Saved data entries
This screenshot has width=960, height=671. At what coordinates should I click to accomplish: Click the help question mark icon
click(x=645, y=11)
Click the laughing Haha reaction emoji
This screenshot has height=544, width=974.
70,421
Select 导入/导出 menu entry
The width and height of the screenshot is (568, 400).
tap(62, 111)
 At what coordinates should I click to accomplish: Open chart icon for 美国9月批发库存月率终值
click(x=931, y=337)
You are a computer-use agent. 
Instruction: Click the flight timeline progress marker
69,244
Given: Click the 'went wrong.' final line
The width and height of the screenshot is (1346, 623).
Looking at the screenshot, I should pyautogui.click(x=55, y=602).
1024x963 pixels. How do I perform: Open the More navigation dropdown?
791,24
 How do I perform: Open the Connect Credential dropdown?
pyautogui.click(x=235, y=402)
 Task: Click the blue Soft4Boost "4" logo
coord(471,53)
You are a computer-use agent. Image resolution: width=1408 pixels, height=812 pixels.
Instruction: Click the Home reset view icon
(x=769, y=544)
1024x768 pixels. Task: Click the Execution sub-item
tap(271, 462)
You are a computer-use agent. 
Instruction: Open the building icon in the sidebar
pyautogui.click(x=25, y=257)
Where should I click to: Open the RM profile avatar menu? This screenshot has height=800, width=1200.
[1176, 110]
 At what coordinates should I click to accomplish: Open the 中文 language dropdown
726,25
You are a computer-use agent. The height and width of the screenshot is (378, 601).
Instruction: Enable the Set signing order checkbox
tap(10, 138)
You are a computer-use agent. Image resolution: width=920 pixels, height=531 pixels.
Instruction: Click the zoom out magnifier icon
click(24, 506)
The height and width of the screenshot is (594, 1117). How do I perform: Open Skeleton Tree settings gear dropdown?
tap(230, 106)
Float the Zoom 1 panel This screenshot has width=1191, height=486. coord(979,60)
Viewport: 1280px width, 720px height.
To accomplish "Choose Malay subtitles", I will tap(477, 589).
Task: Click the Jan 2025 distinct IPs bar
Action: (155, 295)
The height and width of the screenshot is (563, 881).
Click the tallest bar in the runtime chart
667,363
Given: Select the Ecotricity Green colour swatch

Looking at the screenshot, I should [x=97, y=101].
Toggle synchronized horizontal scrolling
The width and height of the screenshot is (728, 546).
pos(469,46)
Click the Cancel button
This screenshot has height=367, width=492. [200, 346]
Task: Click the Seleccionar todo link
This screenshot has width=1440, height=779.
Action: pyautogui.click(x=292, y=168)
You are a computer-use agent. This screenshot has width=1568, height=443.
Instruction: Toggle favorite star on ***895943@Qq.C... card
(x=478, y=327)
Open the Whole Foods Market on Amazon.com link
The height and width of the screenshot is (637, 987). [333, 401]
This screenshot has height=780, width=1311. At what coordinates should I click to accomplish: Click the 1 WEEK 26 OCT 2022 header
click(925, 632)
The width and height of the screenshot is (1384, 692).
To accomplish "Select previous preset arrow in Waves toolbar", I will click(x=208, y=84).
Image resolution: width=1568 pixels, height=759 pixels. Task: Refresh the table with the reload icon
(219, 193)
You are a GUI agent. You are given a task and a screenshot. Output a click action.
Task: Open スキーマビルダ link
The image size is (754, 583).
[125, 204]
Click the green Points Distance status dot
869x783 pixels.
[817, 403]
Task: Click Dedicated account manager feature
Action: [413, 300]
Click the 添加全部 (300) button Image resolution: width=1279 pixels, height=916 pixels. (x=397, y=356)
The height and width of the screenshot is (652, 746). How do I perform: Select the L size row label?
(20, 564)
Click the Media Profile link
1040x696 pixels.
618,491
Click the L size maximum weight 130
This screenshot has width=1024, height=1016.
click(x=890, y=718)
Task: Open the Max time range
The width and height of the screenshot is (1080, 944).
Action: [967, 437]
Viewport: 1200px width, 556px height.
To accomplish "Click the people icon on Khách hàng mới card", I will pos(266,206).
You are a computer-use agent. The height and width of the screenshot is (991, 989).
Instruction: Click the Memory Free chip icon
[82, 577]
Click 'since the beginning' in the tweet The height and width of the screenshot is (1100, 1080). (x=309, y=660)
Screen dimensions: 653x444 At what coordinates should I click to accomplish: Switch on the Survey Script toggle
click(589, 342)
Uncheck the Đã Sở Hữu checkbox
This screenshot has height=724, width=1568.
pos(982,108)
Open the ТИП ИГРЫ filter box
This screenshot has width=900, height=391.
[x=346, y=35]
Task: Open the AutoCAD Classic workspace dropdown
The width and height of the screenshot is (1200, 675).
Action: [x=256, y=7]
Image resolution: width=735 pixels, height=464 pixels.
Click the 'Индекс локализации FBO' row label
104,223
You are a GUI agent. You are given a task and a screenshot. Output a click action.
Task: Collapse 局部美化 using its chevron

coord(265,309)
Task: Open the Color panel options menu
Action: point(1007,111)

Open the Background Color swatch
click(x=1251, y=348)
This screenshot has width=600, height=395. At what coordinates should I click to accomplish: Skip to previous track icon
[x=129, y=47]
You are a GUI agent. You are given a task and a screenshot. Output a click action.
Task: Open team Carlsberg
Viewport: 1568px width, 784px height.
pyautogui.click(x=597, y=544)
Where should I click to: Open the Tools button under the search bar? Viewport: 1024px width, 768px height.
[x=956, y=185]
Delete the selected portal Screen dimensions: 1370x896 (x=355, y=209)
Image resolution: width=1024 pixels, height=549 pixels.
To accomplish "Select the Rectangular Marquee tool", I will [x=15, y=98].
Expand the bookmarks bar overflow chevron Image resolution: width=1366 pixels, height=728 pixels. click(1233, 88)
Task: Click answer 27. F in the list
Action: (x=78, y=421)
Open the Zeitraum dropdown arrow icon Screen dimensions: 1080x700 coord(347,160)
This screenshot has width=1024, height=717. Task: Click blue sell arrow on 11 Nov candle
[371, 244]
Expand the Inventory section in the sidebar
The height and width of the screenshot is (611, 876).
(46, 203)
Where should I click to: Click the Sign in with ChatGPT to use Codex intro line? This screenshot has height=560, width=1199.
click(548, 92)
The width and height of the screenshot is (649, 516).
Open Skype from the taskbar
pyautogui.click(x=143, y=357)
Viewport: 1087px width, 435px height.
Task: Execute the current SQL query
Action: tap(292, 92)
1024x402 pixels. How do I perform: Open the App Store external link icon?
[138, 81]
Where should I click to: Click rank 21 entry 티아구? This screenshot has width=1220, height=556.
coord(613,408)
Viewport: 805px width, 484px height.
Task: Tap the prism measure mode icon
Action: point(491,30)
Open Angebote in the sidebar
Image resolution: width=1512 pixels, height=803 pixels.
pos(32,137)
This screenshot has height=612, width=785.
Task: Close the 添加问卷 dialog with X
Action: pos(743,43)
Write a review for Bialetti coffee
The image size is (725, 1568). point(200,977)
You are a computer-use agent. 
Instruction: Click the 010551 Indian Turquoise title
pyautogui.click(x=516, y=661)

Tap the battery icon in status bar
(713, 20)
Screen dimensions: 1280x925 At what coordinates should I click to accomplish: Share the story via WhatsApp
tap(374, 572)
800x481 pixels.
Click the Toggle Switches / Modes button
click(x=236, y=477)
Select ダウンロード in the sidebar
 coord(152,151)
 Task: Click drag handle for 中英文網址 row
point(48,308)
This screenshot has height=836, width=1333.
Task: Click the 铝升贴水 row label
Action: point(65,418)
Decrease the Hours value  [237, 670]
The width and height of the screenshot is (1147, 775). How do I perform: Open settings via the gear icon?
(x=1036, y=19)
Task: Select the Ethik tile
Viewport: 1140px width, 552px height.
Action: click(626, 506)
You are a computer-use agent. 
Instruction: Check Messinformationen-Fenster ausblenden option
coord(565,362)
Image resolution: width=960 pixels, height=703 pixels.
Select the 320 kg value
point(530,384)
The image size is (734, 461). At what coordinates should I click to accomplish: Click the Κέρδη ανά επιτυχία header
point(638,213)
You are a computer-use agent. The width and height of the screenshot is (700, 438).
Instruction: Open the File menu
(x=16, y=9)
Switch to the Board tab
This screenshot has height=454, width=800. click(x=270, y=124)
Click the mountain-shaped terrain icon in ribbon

◆ **Brief**: Copy out each line of the data that holds the string "computer".

◆ **Task output**:
You are a computer-use agent. 
You are a computer-use agent. Image resolution: width=1408 pixels, height=812 pixels.
You are a computer-use agent. 
You are a computer-use agent. The height and width of the screenshot is (378, 601).
You are a computer-use agent. Image resolution: width=920 pixels, height=531 pixels.
You are a computer-use agent. This screenshot has width=1568, height=443.
You are a computer-use agent. The height and width of the screenshot is (991, 989).
You are a computer-use agent. 
You are a computer-use agent. 
You are a computer-use agent. The width and height of the screenshot is (700, 438).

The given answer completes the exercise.